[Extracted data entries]
BEGIN
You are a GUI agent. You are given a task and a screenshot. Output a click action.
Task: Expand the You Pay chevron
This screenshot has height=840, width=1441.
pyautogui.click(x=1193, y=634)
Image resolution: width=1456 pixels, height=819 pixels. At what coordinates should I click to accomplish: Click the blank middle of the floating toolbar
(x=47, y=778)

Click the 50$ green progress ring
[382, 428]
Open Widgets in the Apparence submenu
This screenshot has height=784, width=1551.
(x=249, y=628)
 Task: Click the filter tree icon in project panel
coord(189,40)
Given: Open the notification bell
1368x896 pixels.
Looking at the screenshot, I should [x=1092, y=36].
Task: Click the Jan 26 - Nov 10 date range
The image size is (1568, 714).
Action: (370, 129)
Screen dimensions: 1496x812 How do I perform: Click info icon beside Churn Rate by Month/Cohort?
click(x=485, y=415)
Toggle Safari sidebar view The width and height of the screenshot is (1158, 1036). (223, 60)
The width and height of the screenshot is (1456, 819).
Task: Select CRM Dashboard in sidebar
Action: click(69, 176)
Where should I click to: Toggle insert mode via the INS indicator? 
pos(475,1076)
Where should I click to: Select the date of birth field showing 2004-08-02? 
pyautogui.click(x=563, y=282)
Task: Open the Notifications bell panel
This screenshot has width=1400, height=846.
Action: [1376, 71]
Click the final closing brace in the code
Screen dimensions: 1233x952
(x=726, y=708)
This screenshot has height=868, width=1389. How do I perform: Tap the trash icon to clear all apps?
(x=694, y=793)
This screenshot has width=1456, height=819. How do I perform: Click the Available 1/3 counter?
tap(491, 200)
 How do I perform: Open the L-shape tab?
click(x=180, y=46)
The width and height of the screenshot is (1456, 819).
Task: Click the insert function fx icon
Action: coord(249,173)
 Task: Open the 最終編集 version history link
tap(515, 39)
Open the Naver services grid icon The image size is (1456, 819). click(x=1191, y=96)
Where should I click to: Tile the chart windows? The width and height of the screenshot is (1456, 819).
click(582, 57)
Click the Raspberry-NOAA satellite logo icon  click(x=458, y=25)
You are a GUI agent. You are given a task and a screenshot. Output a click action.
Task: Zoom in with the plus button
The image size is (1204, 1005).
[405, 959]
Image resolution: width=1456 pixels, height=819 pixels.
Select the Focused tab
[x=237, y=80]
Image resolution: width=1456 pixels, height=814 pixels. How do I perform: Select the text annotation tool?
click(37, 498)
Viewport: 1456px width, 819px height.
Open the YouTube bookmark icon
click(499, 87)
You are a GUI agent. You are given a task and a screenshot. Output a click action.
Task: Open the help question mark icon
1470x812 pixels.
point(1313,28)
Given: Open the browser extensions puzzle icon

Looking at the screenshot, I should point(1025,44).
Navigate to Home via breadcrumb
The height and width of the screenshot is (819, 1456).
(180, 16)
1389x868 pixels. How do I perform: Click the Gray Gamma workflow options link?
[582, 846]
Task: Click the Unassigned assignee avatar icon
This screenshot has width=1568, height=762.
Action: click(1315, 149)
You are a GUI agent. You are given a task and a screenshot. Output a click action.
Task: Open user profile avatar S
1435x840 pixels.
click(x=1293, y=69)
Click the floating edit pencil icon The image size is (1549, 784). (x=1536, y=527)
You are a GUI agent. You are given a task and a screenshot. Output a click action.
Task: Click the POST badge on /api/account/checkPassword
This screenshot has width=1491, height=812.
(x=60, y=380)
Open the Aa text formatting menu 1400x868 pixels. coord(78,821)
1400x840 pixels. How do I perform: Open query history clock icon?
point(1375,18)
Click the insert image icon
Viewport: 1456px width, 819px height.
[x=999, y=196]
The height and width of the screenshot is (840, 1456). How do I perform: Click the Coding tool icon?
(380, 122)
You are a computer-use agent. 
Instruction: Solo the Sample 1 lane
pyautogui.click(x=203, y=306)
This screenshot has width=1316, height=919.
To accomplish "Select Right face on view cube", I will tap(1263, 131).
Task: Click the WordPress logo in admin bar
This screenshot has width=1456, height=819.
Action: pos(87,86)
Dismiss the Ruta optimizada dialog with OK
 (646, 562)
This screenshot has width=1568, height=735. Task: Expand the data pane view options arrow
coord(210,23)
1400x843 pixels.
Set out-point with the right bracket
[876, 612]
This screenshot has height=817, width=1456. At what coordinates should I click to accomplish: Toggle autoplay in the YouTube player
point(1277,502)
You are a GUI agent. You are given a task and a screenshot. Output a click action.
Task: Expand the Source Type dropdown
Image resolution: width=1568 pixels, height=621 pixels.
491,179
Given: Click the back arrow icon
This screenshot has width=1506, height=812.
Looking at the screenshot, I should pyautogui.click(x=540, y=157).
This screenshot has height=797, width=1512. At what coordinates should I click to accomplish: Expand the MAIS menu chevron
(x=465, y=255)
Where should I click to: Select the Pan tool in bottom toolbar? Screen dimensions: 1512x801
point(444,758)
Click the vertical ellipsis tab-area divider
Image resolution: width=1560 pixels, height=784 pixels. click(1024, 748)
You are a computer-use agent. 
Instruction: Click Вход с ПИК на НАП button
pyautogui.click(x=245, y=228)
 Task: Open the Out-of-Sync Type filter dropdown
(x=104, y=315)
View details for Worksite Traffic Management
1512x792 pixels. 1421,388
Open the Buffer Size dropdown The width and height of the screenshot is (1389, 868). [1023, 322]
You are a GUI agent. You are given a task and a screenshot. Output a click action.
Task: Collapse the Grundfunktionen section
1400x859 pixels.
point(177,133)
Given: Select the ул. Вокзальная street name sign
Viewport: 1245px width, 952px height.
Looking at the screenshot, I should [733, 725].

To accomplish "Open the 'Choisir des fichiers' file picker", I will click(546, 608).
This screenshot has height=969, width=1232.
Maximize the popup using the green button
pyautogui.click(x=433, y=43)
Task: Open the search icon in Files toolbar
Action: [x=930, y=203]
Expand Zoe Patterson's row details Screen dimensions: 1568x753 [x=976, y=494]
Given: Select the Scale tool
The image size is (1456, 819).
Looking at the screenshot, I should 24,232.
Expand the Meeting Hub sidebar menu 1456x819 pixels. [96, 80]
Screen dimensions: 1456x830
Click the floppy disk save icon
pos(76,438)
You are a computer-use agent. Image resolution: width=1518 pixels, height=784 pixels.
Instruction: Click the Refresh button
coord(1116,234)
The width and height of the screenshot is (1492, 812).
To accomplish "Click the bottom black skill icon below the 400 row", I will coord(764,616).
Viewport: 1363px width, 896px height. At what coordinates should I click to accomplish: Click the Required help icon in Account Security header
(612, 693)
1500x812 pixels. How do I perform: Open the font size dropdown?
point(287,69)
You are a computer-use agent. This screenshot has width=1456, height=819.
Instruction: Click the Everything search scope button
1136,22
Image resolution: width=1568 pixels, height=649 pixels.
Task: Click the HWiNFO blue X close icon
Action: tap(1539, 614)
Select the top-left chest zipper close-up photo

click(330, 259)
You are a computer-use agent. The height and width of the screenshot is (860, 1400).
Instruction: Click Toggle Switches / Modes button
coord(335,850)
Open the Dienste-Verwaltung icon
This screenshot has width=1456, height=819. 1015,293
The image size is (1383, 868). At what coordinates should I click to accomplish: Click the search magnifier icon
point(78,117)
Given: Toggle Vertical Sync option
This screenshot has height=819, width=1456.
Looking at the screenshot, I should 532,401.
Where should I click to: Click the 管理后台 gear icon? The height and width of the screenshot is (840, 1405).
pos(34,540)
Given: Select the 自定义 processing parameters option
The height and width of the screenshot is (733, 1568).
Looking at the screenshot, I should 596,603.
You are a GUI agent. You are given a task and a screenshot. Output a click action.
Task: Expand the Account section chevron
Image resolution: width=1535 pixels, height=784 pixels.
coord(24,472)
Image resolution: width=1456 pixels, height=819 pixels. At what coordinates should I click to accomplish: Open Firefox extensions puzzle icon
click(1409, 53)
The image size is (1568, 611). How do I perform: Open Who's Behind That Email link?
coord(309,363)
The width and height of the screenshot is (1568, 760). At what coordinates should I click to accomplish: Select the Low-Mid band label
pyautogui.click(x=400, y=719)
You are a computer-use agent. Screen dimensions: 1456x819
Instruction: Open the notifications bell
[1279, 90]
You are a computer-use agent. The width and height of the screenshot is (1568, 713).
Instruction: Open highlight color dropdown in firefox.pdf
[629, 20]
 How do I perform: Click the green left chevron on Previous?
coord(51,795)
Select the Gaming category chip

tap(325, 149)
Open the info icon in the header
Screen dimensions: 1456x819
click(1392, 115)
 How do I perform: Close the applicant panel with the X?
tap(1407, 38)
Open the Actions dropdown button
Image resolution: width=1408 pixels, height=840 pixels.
END
Say how many lines of the data above have the string "will" in them, and write nothing besides that number.

*Result of the exercise*.
3